start PASSAGE
Well, the only one before Urquidy. Because all four of those Oakland homers were also solo shots, and the Astros offense was kinda busy also. Jose Altuve matched La Stella's dinger in the bottom of the 1st, joining Alex Bregman (WS Game 2, last year) as the only Houstonians to hit a 1st-inning postseason homer with the team already trailing. Then they ran Jesús Luzardo out of the game in the 5th when Aledmys Diaz homered to tie the game. The problem for Oakland, at least on this afternoon, was that they ran in Yusmeiro Petit. Who faced five batters and went hit-by-pitch, single, single, double, walk. Only nine pitchers in postseason history have faced five hitters and allowed all of them to reach, the most recent being Arizona's Brad Ziegler (2011 NLDS 3), who was also the only one to go 6-for-6. Petit did record an out because Altuve tried to go first-to-third on one of those singles and failed. But suddenly the Astros lead 7-4 and Urquidy is off the hook. And Oakland's season is on it unless they can come back.

Spoiler alert: Yeah, they can. Allow Chad Pinder to take care of that with yet another homer, this time a 3-run jack in the 7th to tie the game up again. Jason Giambi hit the only other tying or go-ahead 3-run homer for the A's in the 7th or later at Dodger Stadium, on June 16, 2009, off Ramon Troncoso. The only 3- or 4-run homers they've hit at all in the 7th or later of a postseason game were by Mark Ellis (2002), Ray Fosse (1974), and Mule Haas (1929). Pinder also joined Milton Bradley (2006 ALCS 2) and Dave Henderson (1989 WS 3) as the only A's batters with 3 hits and 4 RBI in a postseason game.

Finally the A's end up winning this thing with not a multi-run homer, but the play we love to call "a multi-run homer that didn't make it". Yes, the good old sacrifice fly, as if anyone in 2020 is really intentionally giving themselves up by hitting a ball to the outfield. But okay. We'll let Sean Murphy hit the first go-ahead sac fly in A's postseason history in the 8th or later, making up for also becoming the first A's catcher ever to commit an interference violation in a postseason game. Later in the inning Chad Pinder cranked one also for the final margin of 9-7, Oakland's first time hitting two of them that late in a game since Josh Reddick and Nate Freiman on April 4, 2013.
end PASSAGE
**REQUIRED ACTIONS**.
(a) Repeat the part of the game recap that opens with the words containing "Spoiler alert: Yeah, they" and closes with "RBI in a postseason game.".
(b) Answer these about the game recap:
(i) Who homered in the 5th to tie the game?
(ii) In which inning did Chad Pinder hit his 3-run homer?
(iii) What was the final score?
(c) Carry the game recap further, starting right after its last sentence.
You won't need the listing after the game recap.
start SOURCE DATA
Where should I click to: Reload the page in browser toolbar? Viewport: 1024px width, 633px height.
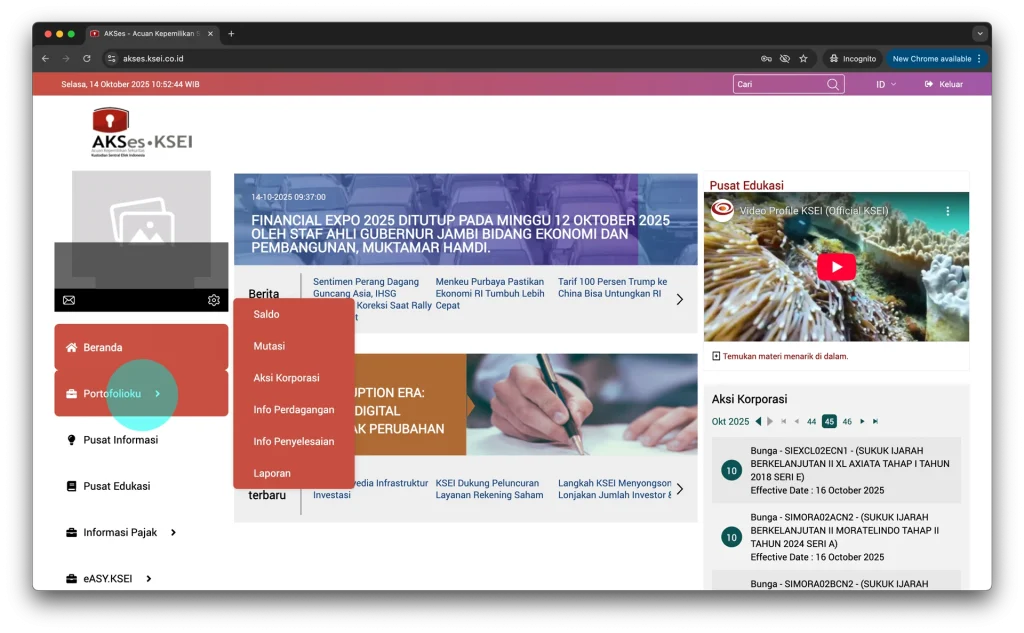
end SOURCE DATA
**OUTPUTS BY TASK**.
(a)
Spoiler alert: Yeah, they can. Allow Chad Pinder to take care of that with yet another homer, this time a 3-run jack in the 7th to tie the game up again. Jason Giambi hit the only other tying or go-ahead 3-run homer for the A's in the 7th or later at Dodger Stadium, on June 16, 2009, off Ramon Troncoso. The only 3- or 4-run homers they've hit at all in the 7th or later of a postseason game were by Mark Ellis (2002), Ray Fosse (1974), and Mule Haas (1929). Pinder also joined Milton Bradley (2006 ALCS 2) and Dave Henderson (1989 WS 3) as the only A's batters with 3 hits and 4 RBI in a postseason game.

(b)
(i) Aledmys Diaz
(ii) The 7th
(iii) 9-7

(c)
This of course sets up Game 4 on Thursday, and why wouldn't there be more bizarre home-run-ness? Only one of the A's got in on the homer party this time, but wouldn't you know he did it twice. Ramon Laureano gave Oakland a 3-0 lead against Zack Greinke in the 2nd, and then had to get a run back with another homer in the 5th. The only other A's batter with a multi-homer game at Dodger Stadium was (yep, we've been waiting for one of these) in an Angels game. Jim Gentile did it on May 7, 1965, the Halos' final season borrowing Chavez Ravine before they got old enough to get their own place.

You might ask why Laureano's second homer qualified as "getting a run back". Well, that's because the Astros offense was busy with its own little parade of Michael Brantley and Carlos Correa. They both took Frankie Montas deep in the 4th, with Correa being the fourth Astros player to hit a 3- or 4-run homer to flip a postseason game (George Springer 2019, Lance Berkman 2005, Craig Biggio 2004). Montas was also the fourth A's pitcher to give up 5 runs in a potential elimination game, after Jon Lester (2014 WC), Gil Heredia (2000 ALDS), and Mike Moore (1992 ALCS). The A's were well on their way to said elimination when Brantley homered again in the 5th, this time off J.B. Wendelken. Brantley is the first Astros batter to homer in consecutive innings of a postseason game, and the second to pull off that feat at Dodger Stadium after Denny Walling on August 5, 1986.

Remember last week when Wil Myers and Fernando Tatis hit 2 homers in the same game, joining Babe Ruth and Lou Gehrig in 1932? Well, see also: Brantley and Laureano. Except they are on different teams. And that has only happened two other times in postseason history. Boston's Troy O'Leary and Cleveland's Jim Thome did it in Game 5 of the 1999 ALDS, while Atlanta's Chipper Jones and then-Cub Eric Karros matched homers in Game 4 of their 2003 Division Series. When Jose Altuve added the Astros' final runs in the 7th, we had just the fourth postseason series in history to collect 24 homers, and the first of those four that didn't last seven games. We also had the first series ever where four different games featured both teams hitting multiple homers. Who knew that, all this time, the secret to having the AL West not play a bunch of 3-1 snoozefests was to have them play in Dodger Stadium.


Rays Of Light

We then head south to Petco Park where one of the teams knows a little something about rivers and water runoff and also baseballs. The Yankees' double-A affiliate in Trenton, N.J., plays its games on the shores of the Delaware River, just upstream from the "secret" spot where MLB gathers the special mud to rub up all the game balls. (And if you've ever been to a game in Trenton where the wind is blowing the wrong direction, you might think it's something other than mud. If you get our, heh, drift.)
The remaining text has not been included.